In episode three, Jimmy makes plans to baby proof the house, including the greenhouse which is mother has taken over with her hobby: hoarding (since I love watching Hoarders, this was even more perfect). But before he can get started, Hope wonders in and gets lost in the clutter. After creatively removing her (you can't miss how they do it), Jimmy lectures his parents on how they all need to change their focuses to raise Hope. No more lottery tickets for dad, hoarding for his mom, or even flirting with Sabrina, the cute-but-taken girl at the grocery store, himself. Their moods become somewhat somber.

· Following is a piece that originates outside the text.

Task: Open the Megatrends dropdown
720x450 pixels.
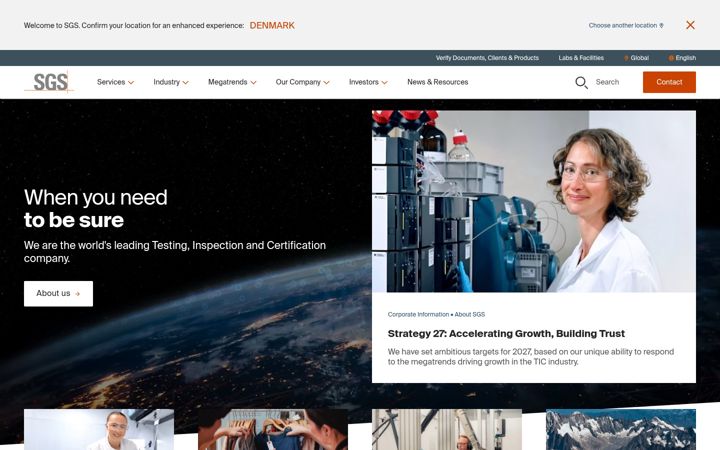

He happens to run into Sabrina one night and learns she dropped her creative writing class, partly because her dad didn't think much of the short story she had been working on. Jimmy encourages her not to quit. What if she made it big? Who knows, it could happen. ("Where the hell did you learn to be so positive, it's infections!")

Reflecting on growing up with his parents playing the lottery to buy a new house and collecting stuff that they could put in it, he realizes that although he didn't grow up in a perfect home, he was given the confidence to dream. And that's what he wants for Hope, too.

It's was a beautiful episode. Maybe I'm going a little over the top because it was something I needed to hear. Maybe I'm overboard just because the mom was a hoarder and they had a genius scene to the song "Istanbul Not Constantinople." But overall, it's a story about a family who is odd and slightly dysfunctional but happy and, cliche as it is, focused on what's important: each other.

It's John Lennon's birthday, a man famous for singing about his dream. We all start out as dreamers before we figure out that it's more complicated than that. We hang onto realistic ones, letting go the others we get discouraged by. Sometimes it's easier to give up than be disappointed. But don't let your confidence slip. Just because things look one way today doesn't mean they'll be that way tomorrow. Make little changes towards your goals. Live big, live different, live you.

Where you want to be is not impossible. You wouldn't have much of a story to tell if things weren't hard. In the tough moments, always remember that it really does get better.

1 comments:

Scott said...

I love this show too. It's a magical blend of optimism and quiet desperation.